By Luc Wade, Marketing Director at Hive Business.
There’s no doubt that digital marketing can deliver fabulous return on investment. We’ve seen it work almost everywhere; social media’s even enabled Jeremy Corbyn to land his job and hang onto it despite mainstream party opposition — pretty impressive, however you feel about it.
On the high street, John Lewis is a traditional retailer that’s invested heavily in digital marketing. Its strategy has helped it transform from a fusty middle-aged brand into Middle England’s favourite shop, outperforming major rivals M&S and Debenhams. Its massively anticipated Christmas TV ads debut on YouTube and are seen by millions, generating an enormous buzz on social media which has helped to nearly triple online sales since 2011, with tablets and phones accountable for the lion’s share (this from a 150-year-old retailer).
Perhaps something slightly akin to that in dentistry is Bamboo Dental in Cardiff, which was bought out in 2012. It had no digital presence bar a holding page and Dan Rogers, the new owner, did not mince around. He sank serious cash into an online marketing campaign which saw new patient numbers rise by 400 per cent in six months. With each new patient bringing in 12 times what it cost in marketing to acquire them, the ROI was outstanding. It was almost unbelievable in fact, at 1,200 per cent. There can’t be too many businesses seeing that kind of ROI anywhere else (on the right side of the law, at least).
Rogers puts his crazy ROI down to five golden rules:
- Be clear on your proposition
- Be consistent in your data gathering
- Use your website as a marketing tool, not a vanity project
- Outsource your social media
- Always keep working on your organic rankings
These tips are about more than the technical side of digital marketing; Rogers puts his proposition at the heart of his campaign’s success. Success was no accident, and without a clear proposition and decent data gathering it would have been impossible.
Internet advertising spend rose 17.3 per cent last year, nearly 10 per cent higher than the UK advertising sector’s overall growth, and dental brands that are brave, like Bamboo, are clearly happy to spend — and some of them win big from doing so.

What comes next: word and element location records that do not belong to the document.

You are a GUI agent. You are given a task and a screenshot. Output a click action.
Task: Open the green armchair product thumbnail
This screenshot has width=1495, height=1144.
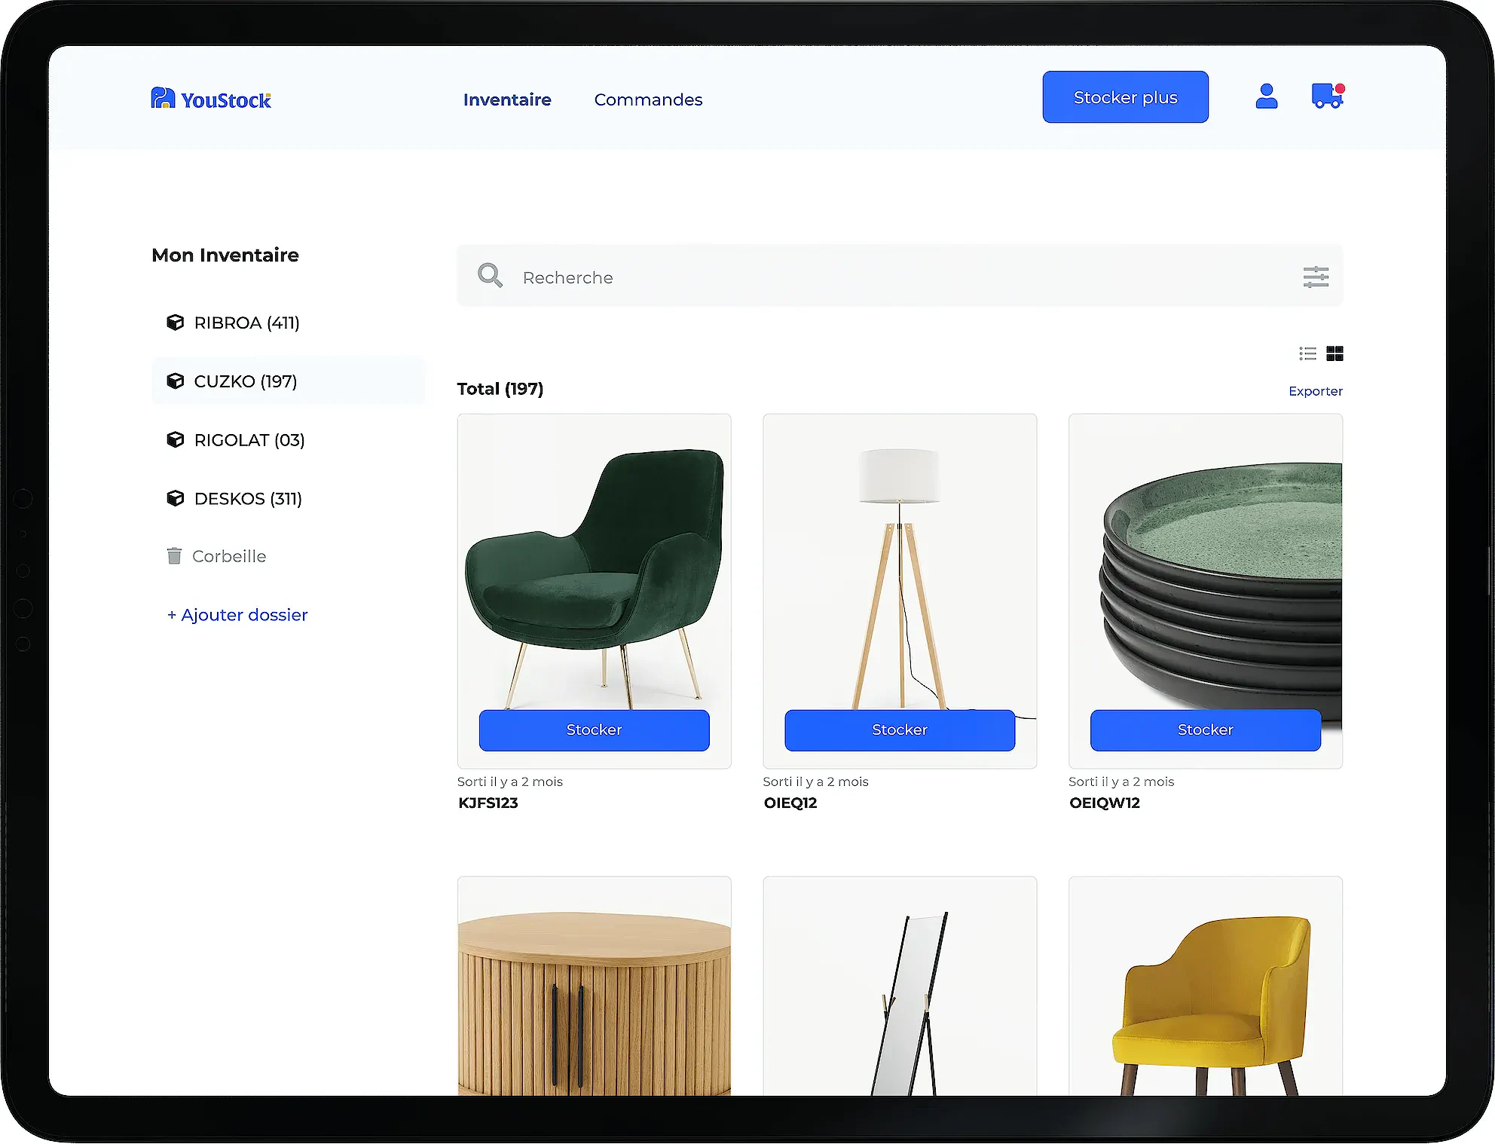[x=594, y=565]
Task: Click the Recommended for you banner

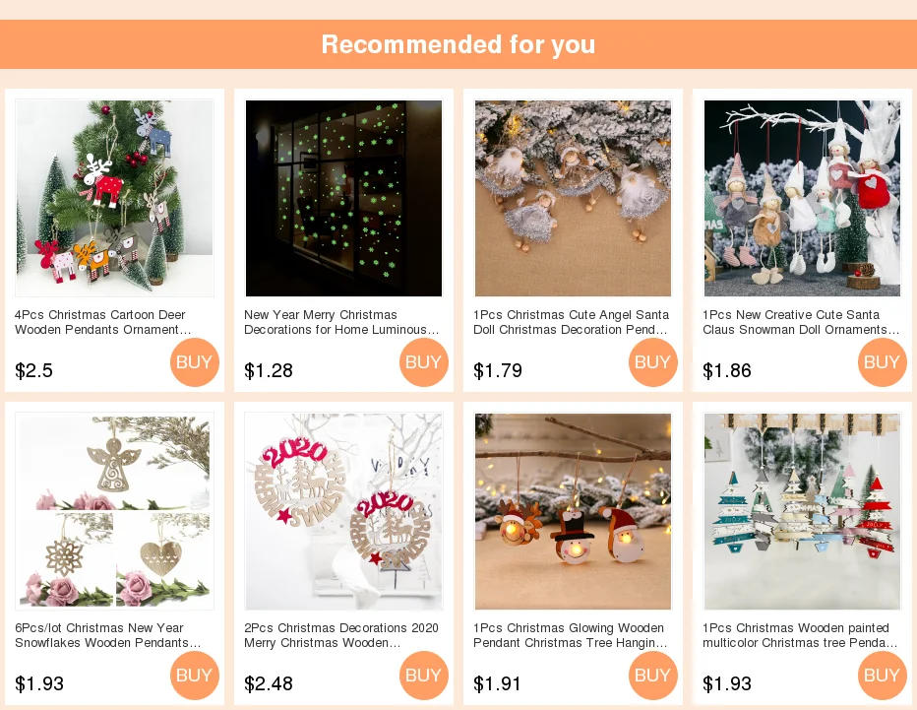Action: [x=459, y=44]
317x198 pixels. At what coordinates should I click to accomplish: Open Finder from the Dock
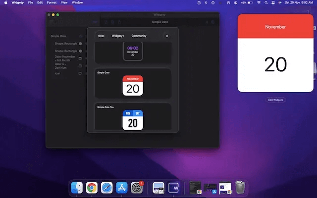tap(77, 187)
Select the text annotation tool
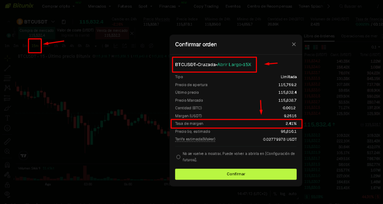 (7, 118)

Another principal told me recently that if he was starting again he would buy a squat for £250k and invest £250k in marketing, with the lion’s share online. He couldn’t understand why you wouldn’t double up each time you saw that it was working.
But how much digital marketing spend is too much? And how do you know when you’re overinvesting? Is that even possible? It all depends on the kind of campaign you’re running.
Here’s the problem: we see many practices get stuck and waste money. They either move too quickly into unconnected, poorly conceived activities before they have acquired appropriate digital assets (website, photography, video, measurement tools), or they simply fail to test these valuable channels.
But the big guns are just as likely to rush in and start flapping around too. Recently Procter & Gamble cut its marketing spend on Facebook because it didn’t work; it had been targeting specific consumer groups but got carried away and went far, far too narrow. Its budget may well have dwarfed other Facebook advertisers but even so not enough people were seeing its stuff.
You can imagine how bamboozled the pale-faced suits at P&G would have been by the young hipster techies at Facebook telling them all about how they were going to segment their target audience and get Pantene ads in front of exactly the right girls and Gillette ads in front of the right blokes but, seriously, who doesn’t buy Pantene shampoo, Gillette razors or Vicks? They’re hardly rarified products, they’re everyday items bought by everyday people.
This is a common conversation I have with dental practice owners. They often think small and suffocate marketing campaigns by accident, not realising that getting reach and precision is a fine balancing act. The reach of Facebook and Google and the granularity of targeting means you can pinpoint any audience you like but your volume (the number of people seeing your ad) becomes exponentially lower the more you segment, so the number of leads you get diminishes.
You can compensate for that by appealing to viewers so effectively that you increase the conversion rate (the rate at which viewers become enquirers). If you do that really well you can still make your campaign pay. But it’s not easy. Otherwise all you’ve done is discover an effective way to throw money away very quickly like P&G.
I’m saying this not to scare you, but it’s worth taking a long hard look at what’s being done online in the name of your business. Question how you’re allocating your digital marketing spend and figure out whether it’s actually driving patient numbers.
You might find you’ve overinvested in particular areas or, rather than a single USP in the market, you may consider several USPs (or propositions) so you can pinpoint different audiences in different ways, getting your viewer volumes up to healthy levels.
Ultimately how much your brand invests in digital will be down to your strategy and the outcome you’re looking for but it seems to me that a business that adopts a methodical approach to marketing investments and judges each channel on its merits will be the most effective at growing its revenue.
So even if a campaign works really well on its own terms, if it’s only engaging a tiny audience it might not be worth it — even if it looks cool and all the trendies you know buy into it. Don’t forget, you need to keep your eye on the big picture, the whole marketing operation, and someone immersed in delivering campaigns in a single channel will never be able to give you reliable oversight and strategic advice. How could they if they’ve only ever delivered social media campaigns?